Your instructions
Starting at the top of the records, output every line through the one that contains "This screenshot has width=722, height=1568.", keeping each exactly as it appears.

Saved entries
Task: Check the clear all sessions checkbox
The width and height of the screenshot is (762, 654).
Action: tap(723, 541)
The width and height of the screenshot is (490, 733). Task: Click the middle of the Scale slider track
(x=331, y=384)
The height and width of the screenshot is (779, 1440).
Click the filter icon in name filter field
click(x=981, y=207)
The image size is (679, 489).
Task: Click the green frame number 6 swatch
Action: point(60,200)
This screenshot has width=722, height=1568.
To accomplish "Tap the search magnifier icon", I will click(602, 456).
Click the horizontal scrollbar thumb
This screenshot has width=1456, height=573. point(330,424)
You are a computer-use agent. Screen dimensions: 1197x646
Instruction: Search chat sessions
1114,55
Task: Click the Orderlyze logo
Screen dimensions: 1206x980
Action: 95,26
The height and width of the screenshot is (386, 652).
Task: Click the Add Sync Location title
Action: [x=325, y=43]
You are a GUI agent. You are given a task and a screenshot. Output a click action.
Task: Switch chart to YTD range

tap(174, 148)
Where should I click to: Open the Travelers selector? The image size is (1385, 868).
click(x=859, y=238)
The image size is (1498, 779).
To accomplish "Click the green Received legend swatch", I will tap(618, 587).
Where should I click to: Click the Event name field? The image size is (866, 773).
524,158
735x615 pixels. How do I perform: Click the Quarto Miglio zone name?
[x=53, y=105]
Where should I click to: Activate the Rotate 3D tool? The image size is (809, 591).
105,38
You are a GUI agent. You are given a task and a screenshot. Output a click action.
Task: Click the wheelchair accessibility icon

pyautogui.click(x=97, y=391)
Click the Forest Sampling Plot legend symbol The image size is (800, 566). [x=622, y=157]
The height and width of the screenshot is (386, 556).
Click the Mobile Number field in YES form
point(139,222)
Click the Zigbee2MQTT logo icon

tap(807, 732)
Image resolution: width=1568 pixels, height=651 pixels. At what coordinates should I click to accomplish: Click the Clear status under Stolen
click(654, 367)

Result
Task: Check the clear all sessions checkbox
The width and height of the screenshot is (762, 654).
Action: tap(723, 541)
The width and height of the screenshot is (490, 733). Task: Click the middle of the Scale slider track
(x=331, y=384)
The height and width of the screenshot is (779, 1440).
Click the filter icon in name filter field
click(x=981, y=207)
The image size is (679, 489).
Task: Click the green frame number 6 swatch
Action: point(60,200)
This screenshot has width=722, height=1568.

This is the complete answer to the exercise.